**Excerpt**
◆ ◆ ◆ ◆

Friday, September 27, 2013

It's a little hazy

One of my biggest issues with being a counselor is the constant feeling by those in my real life (as in not my job) that I know all the answers or that I’m the best person to talk to in any given difficult situation. I know my profession is not the only one that has a hinky boundary line in people’s heads. However, people don’t expect the cashier at the grocery store to be constantly adding up what items cost in their normal life nor do they expect the administrative assistant to organize their calendar and make phone calls for them. However, I am constantly asked for advice and expected to address anyone in crisis. It doesn't help that people “refer” their friends and loved ones to come talk to me. I imagine that conversation involves the phrase, “You should talk to Denise because she’s a counselor.”

Sitting in my office, I have a switch I turn on in my head. It is my Counselor Switch. When I leave said office, I turn that switch off. It’s very similar to the mechanic who washes their hands after a long day of fixing cars who then walks into their house and hugs and kisses his wife. He is no longer in the let’s-fix-this-car mode. He’s in the this-is-my-family mode.

I struggle because the way I talk to my clients is vastly different than the way I talk to my friends. When I have a friend struggling, I may not be the best person for them to talk to but at that point I am not a counselor. I am simply a friend. An ill-equipped friend at that.

◆ ◆ ◆ ◆

**Source material**
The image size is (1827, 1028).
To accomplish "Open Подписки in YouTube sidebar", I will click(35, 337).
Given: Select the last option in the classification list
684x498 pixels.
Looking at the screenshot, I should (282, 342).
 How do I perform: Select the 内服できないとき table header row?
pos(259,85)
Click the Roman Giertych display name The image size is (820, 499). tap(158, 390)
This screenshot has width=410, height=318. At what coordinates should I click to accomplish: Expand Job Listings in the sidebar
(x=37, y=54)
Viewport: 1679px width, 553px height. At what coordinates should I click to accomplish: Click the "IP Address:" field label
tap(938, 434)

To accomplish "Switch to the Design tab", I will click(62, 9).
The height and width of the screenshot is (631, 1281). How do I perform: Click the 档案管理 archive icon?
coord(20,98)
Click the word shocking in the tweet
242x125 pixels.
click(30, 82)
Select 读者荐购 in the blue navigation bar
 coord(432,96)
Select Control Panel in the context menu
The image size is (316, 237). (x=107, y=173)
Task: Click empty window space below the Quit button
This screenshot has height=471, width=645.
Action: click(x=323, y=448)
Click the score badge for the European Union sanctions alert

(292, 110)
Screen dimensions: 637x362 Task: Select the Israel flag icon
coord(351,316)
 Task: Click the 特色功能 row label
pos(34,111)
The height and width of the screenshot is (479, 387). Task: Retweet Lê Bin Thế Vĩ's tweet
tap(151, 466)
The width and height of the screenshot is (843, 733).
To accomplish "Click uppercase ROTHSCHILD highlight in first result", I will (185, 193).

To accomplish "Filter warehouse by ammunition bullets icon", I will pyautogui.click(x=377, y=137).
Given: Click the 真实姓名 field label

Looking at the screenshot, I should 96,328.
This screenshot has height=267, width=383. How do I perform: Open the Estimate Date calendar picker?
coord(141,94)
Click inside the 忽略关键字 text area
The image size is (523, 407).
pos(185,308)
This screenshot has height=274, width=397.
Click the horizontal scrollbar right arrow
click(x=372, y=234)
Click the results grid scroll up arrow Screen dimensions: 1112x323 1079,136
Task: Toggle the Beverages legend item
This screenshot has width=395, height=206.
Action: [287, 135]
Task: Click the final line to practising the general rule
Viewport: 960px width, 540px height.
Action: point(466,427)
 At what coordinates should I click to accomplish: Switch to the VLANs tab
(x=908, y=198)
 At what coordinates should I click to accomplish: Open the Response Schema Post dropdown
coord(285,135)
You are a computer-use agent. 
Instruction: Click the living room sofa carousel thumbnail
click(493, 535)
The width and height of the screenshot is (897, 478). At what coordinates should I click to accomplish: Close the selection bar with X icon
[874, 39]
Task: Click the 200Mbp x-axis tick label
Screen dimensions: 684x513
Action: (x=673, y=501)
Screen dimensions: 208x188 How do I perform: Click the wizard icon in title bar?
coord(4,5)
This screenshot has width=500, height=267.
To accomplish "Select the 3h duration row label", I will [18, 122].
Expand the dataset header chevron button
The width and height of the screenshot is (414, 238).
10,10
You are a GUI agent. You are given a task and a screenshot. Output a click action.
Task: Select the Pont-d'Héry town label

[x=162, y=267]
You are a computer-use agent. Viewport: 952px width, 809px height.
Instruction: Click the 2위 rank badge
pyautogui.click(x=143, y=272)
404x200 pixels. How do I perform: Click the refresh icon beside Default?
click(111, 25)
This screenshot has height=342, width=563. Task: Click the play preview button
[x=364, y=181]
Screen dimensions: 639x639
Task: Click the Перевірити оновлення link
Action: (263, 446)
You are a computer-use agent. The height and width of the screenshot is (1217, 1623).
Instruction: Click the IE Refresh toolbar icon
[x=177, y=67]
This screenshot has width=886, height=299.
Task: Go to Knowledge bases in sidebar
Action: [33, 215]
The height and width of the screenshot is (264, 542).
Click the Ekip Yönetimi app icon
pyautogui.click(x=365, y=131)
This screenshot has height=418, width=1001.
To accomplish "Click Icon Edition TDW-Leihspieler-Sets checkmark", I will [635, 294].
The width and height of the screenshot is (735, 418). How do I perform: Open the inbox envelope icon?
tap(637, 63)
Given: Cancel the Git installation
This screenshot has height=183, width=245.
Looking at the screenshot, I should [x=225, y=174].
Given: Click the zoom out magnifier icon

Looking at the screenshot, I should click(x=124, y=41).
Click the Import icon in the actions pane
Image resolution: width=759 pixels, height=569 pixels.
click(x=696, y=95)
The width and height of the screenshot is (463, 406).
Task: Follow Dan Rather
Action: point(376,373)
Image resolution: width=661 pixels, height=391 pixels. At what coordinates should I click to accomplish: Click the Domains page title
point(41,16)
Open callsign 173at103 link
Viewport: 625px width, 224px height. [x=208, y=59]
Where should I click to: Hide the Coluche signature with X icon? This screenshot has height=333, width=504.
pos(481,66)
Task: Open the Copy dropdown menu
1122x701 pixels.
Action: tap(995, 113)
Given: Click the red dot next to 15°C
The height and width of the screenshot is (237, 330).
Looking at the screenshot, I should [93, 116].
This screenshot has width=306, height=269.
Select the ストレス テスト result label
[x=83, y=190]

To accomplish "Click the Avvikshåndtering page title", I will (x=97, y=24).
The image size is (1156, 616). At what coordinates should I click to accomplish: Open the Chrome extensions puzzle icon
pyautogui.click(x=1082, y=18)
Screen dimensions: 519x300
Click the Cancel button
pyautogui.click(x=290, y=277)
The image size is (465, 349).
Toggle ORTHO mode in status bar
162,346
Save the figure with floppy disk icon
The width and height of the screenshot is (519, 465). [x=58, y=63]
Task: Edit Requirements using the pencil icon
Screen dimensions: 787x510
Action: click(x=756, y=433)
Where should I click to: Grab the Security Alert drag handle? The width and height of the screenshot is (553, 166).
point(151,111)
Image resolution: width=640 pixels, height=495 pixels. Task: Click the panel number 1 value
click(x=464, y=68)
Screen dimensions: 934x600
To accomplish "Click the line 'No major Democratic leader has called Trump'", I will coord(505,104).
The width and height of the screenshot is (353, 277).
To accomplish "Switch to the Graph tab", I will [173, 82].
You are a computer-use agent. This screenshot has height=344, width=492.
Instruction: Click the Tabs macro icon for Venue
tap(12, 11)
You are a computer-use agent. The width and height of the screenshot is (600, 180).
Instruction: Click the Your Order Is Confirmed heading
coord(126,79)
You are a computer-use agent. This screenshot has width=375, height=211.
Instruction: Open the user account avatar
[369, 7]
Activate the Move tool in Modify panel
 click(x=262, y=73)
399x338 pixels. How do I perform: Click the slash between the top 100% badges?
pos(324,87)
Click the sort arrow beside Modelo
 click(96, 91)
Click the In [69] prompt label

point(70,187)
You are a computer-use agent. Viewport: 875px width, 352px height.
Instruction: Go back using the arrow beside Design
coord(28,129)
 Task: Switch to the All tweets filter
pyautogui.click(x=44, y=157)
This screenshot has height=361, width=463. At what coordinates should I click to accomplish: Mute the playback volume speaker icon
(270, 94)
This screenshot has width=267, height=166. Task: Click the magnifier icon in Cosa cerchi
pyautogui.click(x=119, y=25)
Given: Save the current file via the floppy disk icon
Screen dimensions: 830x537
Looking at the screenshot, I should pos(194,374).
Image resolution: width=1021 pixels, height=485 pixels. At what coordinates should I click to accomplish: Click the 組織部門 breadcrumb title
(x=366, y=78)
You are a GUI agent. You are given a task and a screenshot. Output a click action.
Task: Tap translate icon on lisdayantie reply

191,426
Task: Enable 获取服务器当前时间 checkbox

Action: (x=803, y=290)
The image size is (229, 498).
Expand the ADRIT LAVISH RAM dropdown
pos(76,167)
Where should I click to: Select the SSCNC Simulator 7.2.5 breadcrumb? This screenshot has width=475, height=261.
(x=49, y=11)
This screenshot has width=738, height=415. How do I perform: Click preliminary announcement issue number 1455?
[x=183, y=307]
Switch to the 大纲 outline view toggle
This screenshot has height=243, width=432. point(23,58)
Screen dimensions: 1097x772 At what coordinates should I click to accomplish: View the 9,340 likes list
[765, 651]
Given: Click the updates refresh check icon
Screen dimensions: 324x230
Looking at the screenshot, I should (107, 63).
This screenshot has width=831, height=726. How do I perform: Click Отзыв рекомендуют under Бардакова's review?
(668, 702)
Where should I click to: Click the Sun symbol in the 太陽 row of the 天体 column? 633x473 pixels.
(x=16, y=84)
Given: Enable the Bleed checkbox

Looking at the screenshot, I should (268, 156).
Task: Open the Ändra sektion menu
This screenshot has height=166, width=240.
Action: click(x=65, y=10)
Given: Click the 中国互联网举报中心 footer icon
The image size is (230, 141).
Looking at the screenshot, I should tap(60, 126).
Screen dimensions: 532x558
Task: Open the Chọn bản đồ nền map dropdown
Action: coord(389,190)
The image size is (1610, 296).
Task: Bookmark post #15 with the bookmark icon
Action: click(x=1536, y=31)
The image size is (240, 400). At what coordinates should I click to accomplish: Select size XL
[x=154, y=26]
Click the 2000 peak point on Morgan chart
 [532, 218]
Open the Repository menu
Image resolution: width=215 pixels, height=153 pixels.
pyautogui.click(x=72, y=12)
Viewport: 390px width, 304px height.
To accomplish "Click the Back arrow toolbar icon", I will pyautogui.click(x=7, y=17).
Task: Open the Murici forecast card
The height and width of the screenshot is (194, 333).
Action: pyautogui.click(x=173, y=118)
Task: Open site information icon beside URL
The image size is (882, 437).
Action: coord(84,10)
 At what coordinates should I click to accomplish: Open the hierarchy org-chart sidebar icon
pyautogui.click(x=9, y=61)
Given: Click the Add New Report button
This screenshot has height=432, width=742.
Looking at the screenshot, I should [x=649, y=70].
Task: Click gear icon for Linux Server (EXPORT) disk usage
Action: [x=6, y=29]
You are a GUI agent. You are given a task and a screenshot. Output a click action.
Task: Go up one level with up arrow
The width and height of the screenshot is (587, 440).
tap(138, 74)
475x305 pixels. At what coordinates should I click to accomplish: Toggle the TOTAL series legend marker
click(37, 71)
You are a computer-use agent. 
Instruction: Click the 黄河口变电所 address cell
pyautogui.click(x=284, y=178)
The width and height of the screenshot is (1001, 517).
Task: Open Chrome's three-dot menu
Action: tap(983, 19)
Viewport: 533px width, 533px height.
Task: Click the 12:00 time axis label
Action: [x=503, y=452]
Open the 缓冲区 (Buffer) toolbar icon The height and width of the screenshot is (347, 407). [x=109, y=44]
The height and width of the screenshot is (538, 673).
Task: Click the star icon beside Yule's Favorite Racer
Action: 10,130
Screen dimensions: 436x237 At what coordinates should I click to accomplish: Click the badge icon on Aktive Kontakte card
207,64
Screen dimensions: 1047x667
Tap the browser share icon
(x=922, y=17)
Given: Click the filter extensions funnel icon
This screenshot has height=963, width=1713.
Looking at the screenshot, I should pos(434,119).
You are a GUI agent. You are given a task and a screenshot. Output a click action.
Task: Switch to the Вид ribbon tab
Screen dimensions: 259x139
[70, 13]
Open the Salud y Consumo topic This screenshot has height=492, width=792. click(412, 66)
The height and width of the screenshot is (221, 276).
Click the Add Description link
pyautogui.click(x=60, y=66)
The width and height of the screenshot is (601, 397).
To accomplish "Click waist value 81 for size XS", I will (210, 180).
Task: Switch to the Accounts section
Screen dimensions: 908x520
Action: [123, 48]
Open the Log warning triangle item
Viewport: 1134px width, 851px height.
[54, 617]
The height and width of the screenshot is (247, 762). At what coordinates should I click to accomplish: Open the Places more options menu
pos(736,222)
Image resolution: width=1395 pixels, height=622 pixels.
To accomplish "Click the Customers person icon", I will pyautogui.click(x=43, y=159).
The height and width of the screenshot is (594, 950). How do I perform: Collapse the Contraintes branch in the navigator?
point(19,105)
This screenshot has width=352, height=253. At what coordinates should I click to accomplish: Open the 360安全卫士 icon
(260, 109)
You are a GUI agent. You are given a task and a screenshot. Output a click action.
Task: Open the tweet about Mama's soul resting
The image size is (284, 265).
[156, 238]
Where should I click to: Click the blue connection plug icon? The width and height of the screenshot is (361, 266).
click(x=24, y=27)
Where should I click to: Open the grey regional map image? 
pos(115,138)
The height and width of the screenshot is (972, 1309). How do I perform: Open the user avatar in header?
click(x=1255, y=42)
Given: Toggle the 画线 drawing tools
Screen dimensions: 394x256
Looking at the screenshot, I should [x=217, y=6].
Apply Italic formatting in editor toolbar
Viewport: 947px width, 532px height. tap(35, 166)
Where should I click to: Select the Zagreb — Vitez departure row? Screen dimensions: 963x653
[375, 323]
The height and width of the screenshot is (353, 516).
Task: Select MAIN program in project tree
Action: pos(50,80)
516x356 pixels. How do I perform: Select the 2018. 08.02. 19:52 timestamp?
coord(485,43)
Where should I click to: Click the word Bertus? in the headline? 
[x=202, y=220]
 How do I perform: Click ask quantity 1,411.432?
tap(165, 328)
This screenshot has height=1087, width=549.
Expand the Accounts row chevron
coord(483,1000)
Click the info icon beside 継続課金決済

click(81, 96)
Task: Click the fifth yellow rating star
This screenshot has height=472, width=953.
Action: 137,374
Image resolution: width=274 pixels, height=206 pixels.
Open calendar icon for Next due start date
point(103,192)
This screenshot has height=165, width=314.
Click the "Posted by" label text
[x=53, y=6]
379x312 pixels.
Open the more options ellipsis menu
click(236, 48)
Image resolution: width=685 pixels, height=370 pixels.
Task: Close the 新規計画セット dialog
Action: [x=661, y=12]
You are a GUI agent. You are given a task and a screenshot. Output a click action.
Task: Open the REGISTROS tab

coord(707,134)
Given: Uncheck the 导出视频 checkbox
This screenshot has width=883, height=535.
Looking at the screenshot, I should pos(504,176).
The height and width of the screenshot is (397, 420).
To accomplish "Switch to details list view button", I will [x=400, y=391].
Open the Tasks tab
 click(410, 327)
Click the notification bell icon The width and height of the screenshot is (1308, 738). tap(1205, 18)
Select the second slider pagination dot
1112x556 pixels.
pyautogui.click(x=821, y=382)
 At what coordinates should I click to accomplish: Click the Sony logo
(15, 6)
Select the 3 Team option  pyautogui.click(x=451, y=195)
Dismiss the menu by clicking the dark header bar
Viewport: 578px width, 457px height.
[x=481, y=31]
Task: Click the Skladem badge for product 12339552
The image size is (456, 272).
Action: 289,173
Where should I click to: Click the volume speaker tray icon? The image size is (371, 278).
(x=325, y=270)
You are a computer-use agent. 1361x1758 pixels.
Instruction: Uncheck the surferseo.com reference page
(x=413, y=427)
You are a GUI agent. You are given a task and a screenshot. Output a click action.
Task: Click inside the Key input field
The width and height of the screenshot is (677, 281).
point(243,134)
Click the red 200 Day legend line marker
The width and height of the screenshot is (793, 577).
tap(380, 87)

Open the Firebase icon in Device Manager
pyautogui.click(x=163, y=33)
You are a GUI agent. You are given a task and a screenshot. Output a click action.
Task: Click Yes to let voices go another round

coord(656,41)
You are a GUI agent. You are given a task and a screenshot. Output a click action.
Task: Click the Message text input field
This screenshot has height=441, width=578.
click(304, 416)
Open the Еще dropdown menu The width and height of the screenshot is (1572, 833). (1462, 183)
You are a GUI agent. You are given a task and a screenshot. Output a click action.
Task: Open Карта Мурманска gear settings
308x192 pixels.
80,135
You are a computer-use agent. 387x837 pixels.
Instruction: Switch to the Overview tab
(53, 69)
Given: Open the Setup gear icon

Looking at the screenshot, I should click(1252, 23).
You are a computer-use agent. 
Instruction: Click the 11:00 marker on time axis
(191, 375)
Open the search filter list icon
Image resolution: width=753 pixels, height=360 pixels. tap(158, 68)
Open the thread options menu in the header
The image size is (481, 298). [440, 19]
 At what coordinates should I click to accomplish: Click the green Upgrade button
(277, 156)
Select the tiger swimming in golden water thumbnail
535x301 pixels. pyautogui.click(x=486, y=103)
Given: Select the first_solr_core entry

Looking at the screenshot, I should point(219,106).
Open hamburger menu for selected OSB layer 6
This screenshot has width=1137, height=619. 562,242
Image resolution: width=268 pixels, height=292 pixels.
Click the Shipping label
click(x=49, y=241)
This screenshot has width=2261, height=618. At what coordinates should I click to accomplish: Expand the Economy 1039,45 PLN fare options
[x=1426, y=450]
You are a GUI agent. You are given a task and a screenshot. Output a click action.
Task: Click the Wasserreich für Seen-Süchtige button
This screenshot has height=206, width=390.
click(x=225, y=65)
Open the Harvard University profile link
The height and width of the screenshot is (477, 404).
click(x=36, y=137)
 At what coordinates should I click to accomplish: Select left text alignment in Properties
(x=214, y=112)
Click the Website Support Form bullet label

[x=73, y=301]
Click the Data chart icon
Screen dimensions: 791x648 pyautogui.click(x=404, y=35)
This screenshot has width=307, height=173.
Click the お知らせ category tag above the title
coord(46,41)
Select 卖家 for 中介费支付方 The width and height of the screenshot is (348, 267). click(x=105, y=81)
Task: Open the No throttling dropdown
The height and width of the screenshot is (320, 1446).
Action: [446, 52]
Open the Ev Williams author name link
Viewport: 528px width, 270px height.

◆ ◆ ◆ ◆

**Exercise requirements**
1. Rewrite the passage of the counseling post from "Sitting in my" to "friend at that.", changing "office" to "clinic".
2. Answer these questions about the counseling post:
(a) What name does the writer give to the switch turned on in the writer's head?
(b) Which two workers are named as people no one expects to use their job skills in their normal life?
(c) What does the mechanic do after walking into the house?
3. Continue the counseling post from its last sentence.

**Answers for this exercise**
1.
Sitting in my clinic, I have a switch I turn on in my head. It is my Counselor Switch. When I leave said clinic, I turn that switch off. It’s very similar to the mechanic who washes their hands after a long day of fixing cars who then walks into their house and hugs and kisses his wife. He is no longer in the let’s-fix-this-car mode. He’s in the this-is-my-family mode.

I struggle because the way I talk to my clients is vastly different than the way I talk to my friends. When I have a friend struggling, I may not be the best person for them to talk to but at that point I am not a counselor. I am simply a friend. An ill-equipped friend at that.

2.
(a) The Counselor Switch.
(b) The cashier at the grocery store and the administrative assistant.
(c) He hugs and kisses his wife.

3.
Like I said, I know I’m not the only profession that deals with this hazy boundary. His Royal Nerdness, my husband, gets asked computer questions constantly. I’m sure my nurse practitioner friend gets asked medical questions all the time. Because of my own experience with boundary crossing, I refuse to ask my friend any medical questions. The aforementioned mechanic probably gets tons of friends and acquaintances asking him about car issues.

When I’m not at work or in a counseling room, and I have a friend or acquaintance that wants some counsel, I have to take a moment and turn my switch back on. It’s not as easy as just flipping a switch. Turning that switch on and leaving it on for a while takes energy just like any light fixture that you turn on. It’s draining.

I can only imagine how Jesus felt. If I, as a counselor, am worn out sometimes by the blurred boundaries, then it must stand to reason that The Messiah had to get a bit worn. However, The Messiah is not really a role that one switches on and off.


I still giggle at the idea of Jesus trying to get some sleep and the disciples keep coming up to Him asking Him to turn their water into something more fortifying.